Figure 2. IL-2Rα-deficient memory cells are maintained at normal levels

a, 1 × 10⁴ naive WT and IL-2Rα-deficient P14 cells were co-transferred into B6 hosts, infected with LCMV, and frequencies of P14 cells were measured in the spleen. b, The total number of WT or IL-2Rα-deficient P14 cells in the spleen is shown over a 90 day time course. c, At day 90 post-infection, mice were fed BrdU in their drinking water for 7 days and stained for BrdU incorporation by WT or IL-2Rα-deficient P14 cells. d, Cell surface expression of the indicated molecules by WT or IL-2Rα-deficient P14 cells at days 8, 15, 42 and 90 post-infection.
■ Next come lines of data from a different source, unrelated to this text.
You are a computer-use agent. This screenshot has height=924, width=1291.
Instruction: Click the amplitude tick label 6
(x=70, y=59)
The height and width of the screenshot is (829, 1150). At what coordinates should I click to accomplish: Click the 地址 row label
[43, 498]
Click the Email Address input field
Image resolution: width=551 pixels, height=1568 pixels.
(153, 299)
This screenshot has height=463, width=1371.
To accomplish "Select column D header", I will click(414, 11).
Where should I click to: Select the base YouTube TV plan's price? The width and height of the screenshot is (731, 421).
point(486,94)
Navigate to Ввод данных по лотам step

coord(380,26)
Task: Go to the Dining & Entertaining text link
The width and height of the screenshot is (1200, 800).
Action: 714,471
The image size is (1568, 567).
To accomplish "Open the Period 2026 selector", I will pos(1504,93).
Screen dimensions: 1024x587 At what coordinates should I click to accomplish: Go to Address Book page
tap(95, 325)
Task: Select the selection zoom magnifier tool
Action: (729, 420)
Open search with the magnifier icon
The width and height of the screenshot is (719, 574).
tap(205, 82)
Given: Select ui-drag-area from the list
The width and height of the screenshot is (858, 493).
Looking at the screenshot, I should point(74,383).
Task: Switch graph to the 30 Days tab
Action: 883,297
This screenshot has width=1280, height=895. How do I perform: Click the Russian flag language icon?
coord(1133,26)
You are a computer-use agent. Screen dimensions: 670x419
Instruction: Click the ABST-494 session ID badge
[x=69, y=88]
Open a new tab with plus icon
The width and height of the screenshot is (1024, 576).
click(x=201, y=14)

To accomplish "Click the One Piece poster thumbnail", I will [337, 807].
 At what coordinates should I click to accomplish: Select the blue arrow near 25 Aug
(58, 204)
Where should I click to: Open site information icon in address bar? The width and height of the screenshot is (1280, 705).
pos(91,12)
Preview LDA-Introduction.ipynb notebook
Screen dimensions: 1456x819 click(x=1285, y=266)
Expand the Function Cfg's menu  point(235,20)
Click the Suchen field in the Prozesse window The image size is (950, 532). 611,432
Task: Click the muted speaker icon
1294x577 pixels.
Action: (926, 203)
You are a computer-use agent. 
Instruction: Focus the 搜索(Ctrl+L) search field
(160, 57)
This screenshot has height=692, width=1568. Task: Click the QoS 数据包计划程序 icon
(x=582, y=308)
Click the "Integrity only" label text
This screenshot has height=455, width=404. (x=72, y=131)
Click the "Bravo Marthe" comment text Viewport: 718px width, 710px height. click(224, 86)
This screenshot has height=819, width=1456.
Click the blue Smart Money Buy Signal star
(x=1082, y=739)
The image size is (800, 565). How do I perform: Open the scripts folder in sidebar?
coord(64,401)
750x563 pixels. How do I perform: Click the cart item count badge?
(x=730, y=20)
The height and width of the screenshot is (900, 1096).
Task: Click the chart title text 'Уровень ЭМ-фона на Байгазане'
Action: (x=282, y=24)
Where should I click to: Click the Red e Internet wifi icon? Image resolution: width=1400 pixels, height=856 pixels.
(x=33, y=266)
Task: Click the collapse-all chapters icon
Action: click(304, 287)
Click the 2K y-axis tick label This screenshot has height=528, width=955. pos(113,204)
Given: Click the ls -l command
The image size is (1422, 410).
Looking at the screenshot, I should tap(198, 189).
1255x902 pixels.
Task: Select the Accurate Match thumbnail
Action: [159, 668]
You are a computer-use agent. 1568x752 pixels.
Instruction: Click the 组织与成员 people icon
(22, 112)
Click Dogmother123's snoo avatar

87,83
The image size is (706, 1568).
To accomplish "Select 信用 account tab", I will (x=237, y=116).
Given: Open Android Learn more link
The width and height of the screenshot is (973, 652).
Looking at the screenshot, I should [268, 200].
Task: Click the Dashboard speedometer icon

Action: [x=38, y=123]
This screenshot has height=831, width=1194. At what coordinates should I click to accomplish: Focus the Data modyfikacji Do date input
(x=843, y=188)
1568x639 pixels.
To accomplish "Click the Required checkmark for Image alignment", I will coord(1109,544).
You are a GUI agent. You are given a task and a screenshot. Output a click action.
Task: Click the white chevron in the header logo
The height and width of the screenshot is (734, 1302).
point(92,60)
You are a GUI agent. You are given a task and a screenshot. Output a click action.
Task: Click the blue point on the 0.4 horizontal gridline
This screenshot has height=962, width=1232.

Results are representative of 3 separate time courses and error bars display s.e.m. (n = 3–4).

Figure 3. IL-2Rα-deficient memory cells proliferate but do not accumulate following rechallenge

a, At 42 days post-infection, WT and IL-2Rα-deficient memory P14 cells were sorted, transferred into new B6 hosts (1 × 10⁴ of each) and rechallenged with LCMV. Eight days after secondary challenge, we measured their frequency in the spleen. Results were consistent for four separate experiments. b, The ratio of WT to IL-2Rα-deficient P14 cells was assessed at days 8 and 42 post-infection, as well as day 8 after re-challenge. Error bars display s.e.m. (n = 3–5) and are representative of four separate experiments. c, At day 90 post-infection, WT and IL-2Rα-deficient memory P14 cells were labelled with CFSE, transferred to a new host and re-challenged with LCMV. Flow plots indicate CFSE divisions after three days, with dashed lines representing uninfected controls, and the graph displays the fold expansion of each group. Error bars display s.e.m. (n = 3).

Figure 4. IL-2 signalling during the primary response promotes secondary CD8⁺ T cell responsiveness

a, Following co-transfer of 1 × 10⁴ naive WT and IL-2Rα-deficient P14 cells, B6 hosts were infected with LCMV and received daily intraperitoneal injections of 50μg anti-IL-2 (clone S4B6) alone, daily co-injections of anti-IL-2 and 1.5μg recombinant mouse IL-2 on days 0–6 of the primary infection, or no treatment (No Rx). Plots display the frequency and CD62L expression of WT and IL-2Rα-deficient P14 cells at day 19 post-infection. b, WT/IL-2Rα^−/− mixed chimaeras were infected with LCMV and re-challenged with LM-GP 6 weeks later. Mice were treated on either days 0–6 of the primary infection or days 0–4 of the secondary infection. Plots display the frequency of GP_33–41-specific WT or IL-2Rα-deficient CD8⁺ T cells at day 5 post-rechallenge. c, The graph displays the fold expansion by 5 days post-rechallenge. Error bars display s.e.m. (n = 3).